In my example, artist_display_name is the name of my column, and I want it mapped to the DisplayName property of my model. At first, I followed the examples — good old copy and paste! — and got nowhere because, duh, my database column is not named DisplayName.

This kind of assumption is reflective more of a culture than a platform. PHP programmers speak in a slightly different dialect than .NET programmers, even if we’re both speaking “programmer”. So when an interloper such as myself attempts to speak another culture’s dialect, subtext will always be missing in action.

 

I’m porting a web-based application I built in the office from CodeIgniter to Laravel, and I’m relying a lot on Artisan to generate REST controllers. I’m not doing anything terribly fancy with the generated controllers, so I end up copying and pasting a lot of code.

Yes, I could probably design this application to prevent all that copying and pasting, but it’s for a system that I intend to retire in the next 18 months. So I’m not hung up on cleverness.

Instead, I wanted to find a way to generate as much code as possible so the refactoring work concentrates mostly on refinement.

Artisan make commands generate very minimal scaffolds for models and controllers. What if you wanted Artisan to generate something with more meat on the bones?

That’s where the ControllerMakeCommand class comes in.
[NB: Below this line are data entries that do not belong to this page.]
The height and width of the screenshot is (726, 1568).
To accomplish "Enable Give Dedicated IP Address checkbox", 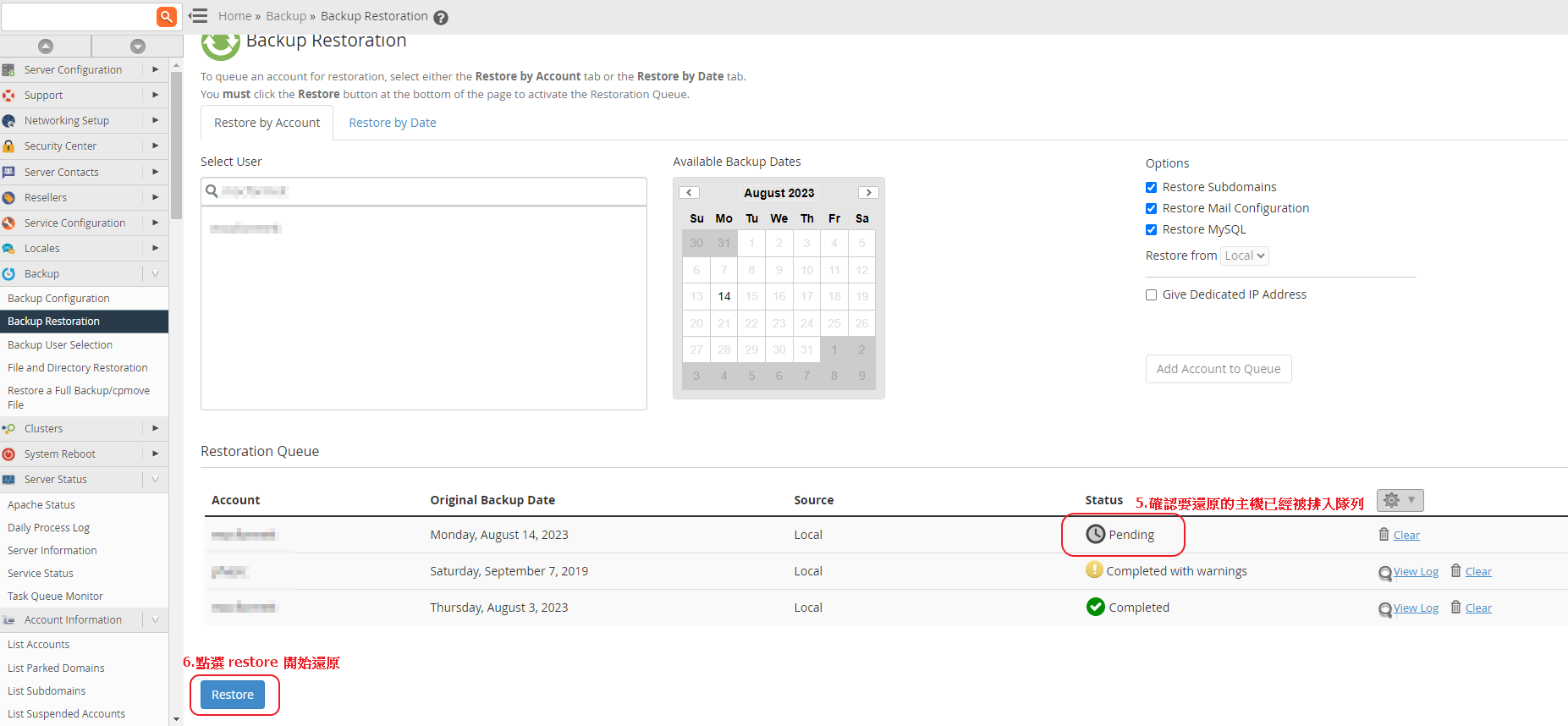I will pyautogui.click(x=1151, y=295).
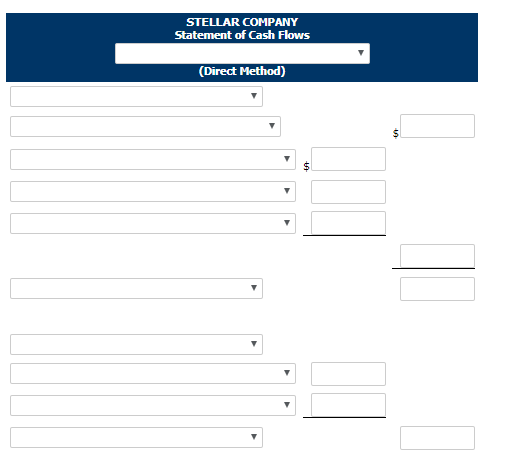Click the middle-column amount field with dollar sign
This screenshot has height=456, width=519.
pos(348,159)
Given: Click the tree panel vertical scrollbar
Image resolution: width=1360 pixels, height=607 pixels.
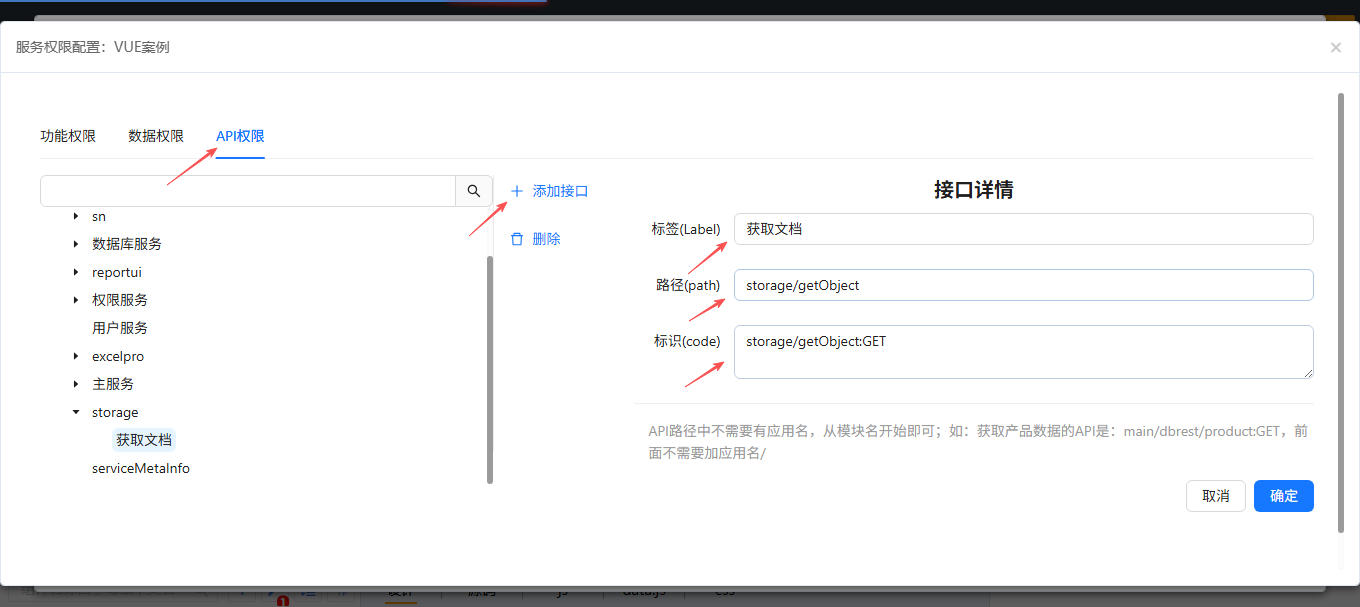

I found this class by performing a search of the Laravel vendor folder for one of the help strings in the php artisan list command. The class itself extends GeneratorCommand. By studying these classes, I could see extending ControllerMakeCommand and overriding a few methods could get me on my way to creating my own controllers.

Of course, you need to know a little bit about how to create your own Artisan commands before you can create your own controllers. I won’t go over that since the Laravel documentation does a good job of it already.

Here’s an example of an extended ControllerMakeCommand

<?php namespace App\Console\Commands; use Illuminate\Routing\Console\ControllerMakeCommand;


class CustomControllerMakeCommand extends ControllerMakeCommand {
     protected $name = 'example:controller';
     protected $description = 'Create a customized controller in Laravel.';

     protected function getStub()
     {
         return __DIR__.'/stubs/controller.custom.stub';
     }

     protected function buildClass($name)
     {
         $stub = $this->files->get($this->getStub());

        return $this->replaceNamespace($stub, $name)->replaceScaffold($stub)->replaceClass($stub, $name);
     }

    protected function replaceScaffold(&$stub)
    {
        // Parse input name.
        $name = str_replace('Controller', '', $this->getNameInput());

        // Create replacements
        $viewPathName = strtolower(str_replace('\\', '.', $name) );

        // Apply replacements
        $stub = str_replace('dummyViewPath', $viewPathName, $stub);

        return $this;
    }
}

ControllerMakeCommand reads a text file and substitutes strings in the file with values based on the namespace. To customize our controllers, we want our Artisan command to use our own text file instead of the one used by the parent class. So we override the getStub method in CustomControllerMakeCommand to point to a text file we prefer. In this example, it’s the directory in which our customized class resides, i.e. app/Console/Commands.

The controller.custom.stub file, then, contains your customized controller code.

The overridden buildClass method reads the .stub file and performs string processing. It usually processes the namespace (replaceNamespace) and the class name (replaceClass). You can inject additional string processing between these method calls, which is what replaceScaffold does. Note that the method returns the object reference ($this), not the processed string. Returning the object reference allows for chaining. replaceClass returns the final processed string.

The fire method in the grandparent GeneratorCommand class then generates the actual controller files with the string created by CustomControllerMakeCommand. All that’s left to use your custom command is to register it.

Models can also be customized in a similar fashion by extending the ModelMakeCommand class. Since it too extends GeneratorCommand, the same methods, particularly getStub, can be overridden.